Mark notes that: "We are working on a model practice papers to send to regulators wth the Kantara sponsored workshops." He will send a note to the list with more information as required. He thinks we don’t think we need to worry about regulators regulating away consent directives, as consent is regulated by purpose and notice.
AI: John W: Find ways to reach out to regulators to start conversations.
Digital Contracts, Identities, and Blockchain - new event at MIT
This event has very limited seating and is invitation-only. If you want to attend, let Jim H know soonest! The notion is secure, DRY, peer-to-peer text objects handled as if they were software objects.
Term definitions
Our term definitions of record are here.
We can define whatever terms we want, but we don't want to "chase our tails". Agency (here meaning legal agency, the ability to take responsibility) is different from being a hunk of, say, software; software isn't a thinking thing.
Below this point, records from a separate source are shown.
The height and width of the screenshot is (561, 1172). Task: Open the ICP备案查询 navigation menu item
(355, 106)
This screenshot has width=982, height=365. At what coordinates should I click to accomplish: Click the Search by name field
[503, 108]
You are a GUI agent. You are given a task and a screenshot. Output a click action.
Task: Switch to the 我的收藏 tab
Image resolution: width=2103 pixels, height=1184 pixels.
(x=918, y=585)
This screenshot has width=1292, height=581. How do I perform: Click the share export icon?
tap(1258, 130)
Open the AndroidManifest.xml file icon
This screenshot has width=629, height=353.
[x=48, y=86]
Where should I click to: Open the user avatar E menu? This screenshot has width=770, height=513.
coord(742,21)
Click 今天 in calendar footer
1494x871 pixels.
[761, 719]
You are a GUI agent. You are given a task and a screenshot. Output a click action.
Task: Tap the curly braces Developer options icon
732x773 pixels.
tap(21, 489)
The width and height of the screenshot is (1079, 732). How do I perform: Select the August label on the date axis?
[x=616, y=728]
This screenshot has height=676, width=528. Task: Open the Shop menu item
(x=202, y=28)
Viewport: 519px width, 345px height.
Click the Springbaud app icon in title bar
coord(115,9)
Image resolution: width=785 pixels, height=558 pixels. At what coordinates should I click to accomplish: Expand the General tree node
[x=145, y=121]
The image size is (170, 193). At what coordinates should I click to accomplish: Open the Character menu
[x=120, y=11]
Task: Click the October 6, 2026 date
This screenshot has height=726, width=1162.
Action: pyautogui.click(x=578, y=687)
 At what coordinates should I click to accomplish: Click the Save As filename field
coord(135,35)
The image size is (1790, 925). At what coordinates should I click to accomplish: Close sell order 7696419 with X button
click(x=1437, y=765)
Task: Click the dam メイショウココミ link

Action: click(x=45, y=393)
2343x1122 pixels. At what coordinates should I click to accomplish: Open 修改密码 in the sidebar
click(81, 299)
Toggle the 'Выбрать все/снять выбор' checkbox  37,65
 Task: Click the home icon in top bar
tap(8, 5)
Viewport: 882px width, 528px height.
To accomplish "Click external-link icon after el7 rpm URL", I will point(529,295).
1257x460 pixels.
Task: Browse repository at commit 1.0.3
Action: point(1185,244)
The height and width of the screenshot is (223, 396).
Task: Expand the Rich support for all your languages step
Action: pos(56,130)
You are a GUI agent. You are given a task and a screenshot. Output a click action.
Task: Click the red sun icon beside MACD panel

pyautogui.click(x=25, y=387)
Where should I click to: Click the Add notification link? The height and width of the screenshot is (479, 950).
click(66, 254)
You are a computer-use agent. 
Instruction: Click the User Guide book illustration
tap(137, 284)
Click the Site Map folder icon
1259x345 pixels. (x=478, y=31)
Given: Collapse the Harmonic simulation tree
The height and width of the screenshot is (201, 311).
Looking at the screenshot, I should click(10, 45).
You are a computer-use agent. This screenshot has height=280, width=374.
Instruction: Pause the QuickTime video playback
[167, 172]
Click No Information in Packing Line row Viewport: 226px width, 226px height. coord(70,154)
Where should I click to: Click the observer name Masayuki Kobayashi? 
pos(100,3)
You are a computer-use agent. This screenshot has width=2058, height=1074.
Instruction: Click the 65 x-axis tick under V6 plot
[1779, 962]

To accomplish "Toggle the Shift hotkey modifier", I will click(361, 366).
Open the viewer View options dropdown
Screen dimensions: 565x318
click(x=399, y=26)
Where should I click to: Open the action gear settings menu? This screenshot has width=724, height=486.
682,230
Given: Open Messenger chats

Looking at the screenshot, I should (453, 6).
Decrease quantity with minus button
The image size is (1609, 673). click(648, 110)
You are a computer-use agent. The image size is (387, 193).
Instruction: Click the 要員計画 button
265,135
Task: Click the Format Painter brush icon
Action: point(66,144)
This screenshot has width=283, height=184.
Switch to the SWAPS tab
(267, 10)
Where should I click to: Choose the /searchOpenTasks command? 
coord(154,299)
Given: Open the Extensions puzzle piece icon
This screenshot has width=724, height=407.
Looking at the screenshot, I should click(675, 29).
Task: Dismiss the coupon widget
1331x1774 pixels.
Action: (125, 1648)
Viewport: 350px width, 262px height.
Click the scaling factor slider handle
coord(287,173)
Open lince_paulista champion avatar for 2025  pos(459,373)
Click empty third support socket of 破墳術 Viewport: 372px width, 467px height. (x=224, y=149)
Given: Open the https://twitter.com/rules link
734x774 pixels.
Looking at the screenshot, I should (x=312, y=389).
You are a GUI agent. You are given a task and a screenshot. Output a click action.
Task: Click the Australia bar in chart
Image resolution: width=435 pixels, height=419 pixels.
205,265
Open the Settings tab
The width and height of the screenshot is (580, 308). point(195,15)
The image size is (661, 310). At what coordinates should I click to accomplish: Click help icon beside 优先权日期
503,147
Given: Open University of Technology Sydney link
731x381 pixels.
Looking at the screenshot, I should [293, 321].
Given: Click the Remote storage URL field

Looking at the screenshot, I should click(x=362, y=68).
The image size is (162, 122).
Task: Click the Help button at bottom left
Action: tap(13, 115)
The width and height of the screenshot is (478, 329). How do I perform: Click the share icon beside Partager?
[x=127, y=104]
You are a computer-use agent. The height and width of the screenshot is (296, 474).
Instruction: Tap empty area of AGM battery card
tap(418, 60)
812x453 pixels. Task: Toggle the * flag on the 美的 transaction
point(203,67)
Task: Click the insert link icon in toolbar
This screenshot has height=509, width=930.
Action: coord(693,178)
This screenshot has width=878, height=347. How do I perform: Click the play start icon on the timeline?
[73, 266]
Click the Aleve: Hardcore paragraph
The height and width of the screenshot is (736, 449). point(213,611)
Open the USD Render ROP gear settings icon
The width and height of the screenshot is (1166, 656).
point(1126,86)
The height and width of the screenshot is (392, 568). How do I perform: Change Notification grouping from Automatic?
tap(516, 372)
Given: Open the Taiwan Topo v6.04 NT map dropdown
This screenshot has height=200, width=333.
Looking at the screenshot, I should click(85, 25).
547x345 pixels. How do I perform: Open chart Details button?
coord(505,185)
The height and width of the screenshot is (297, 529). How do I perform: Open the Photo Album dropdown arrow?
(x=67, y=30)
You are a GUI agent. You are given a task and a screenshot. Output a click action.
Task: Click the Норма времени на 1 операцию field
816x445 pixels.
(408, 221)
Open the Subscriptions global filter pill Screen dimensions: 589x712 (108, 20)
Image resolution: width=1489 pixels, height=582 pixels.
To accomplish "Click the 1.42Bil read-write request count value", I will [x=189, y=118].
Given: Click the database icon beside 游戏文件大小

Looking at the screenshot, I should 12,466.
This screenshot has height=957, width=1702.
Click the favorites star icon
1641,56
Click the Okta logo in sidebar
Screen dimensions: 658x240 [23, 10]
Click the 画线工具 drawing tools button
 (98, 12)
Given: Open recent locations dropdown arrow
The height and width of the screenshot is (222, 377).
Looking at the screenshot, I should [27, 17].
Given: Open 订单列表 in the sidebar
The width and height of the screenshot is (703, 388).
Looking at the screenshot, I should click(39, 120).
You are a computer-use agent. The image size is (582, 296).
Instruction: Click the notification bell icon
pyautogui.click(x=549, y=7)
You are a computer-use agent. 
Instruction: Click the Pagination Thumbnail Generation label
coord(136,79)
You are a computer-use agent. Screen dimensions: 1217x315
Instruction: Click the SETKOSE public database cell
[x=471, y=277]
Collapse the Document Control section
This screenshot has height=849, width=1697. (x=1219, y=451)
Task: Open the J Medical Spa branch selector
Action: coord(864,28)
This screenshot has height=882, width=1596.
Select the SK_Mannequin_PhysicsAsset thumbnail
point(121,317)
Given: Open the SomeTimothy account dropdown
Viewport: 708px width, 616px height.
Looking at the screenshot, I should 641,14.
We're in the business of helping services that want to be, say, IdPs and merchant services and healthcare services also be UMA services to create the legal agreements they need, and since they'll be UMA clause novices, we're providing starter UMA clauses for them.
Note that an UMA authorization server operator is different from talking about a data processor or data controller. The the former term is an "UMA legal" term of art, and the latter are regulatory terms of art. Wherever we use the latter, we would have to refer to our source of the definition – ISO 29100 is what CIS refers to for consent receipts.
The pairs we currently have are:
Where things break down:
A use case: Alice (Individual) wants dentist's office (Legal Person) to get access to her calendar for the purpose of scheduling a root canal. The dentist's office receptionist (Individual acting on behalf of the Legal Person, as an employee or contractor) tries to access the resource, using a client (Client).
Questions: Let's not overcook this. Think in terms (ha) of the next strawman iteration. Since no one expressed strong feelings about making any changes, we will leave the terms as they are till changes are forced on us.
It seems we have nothing more to discuss on issue #240 unless problems arise.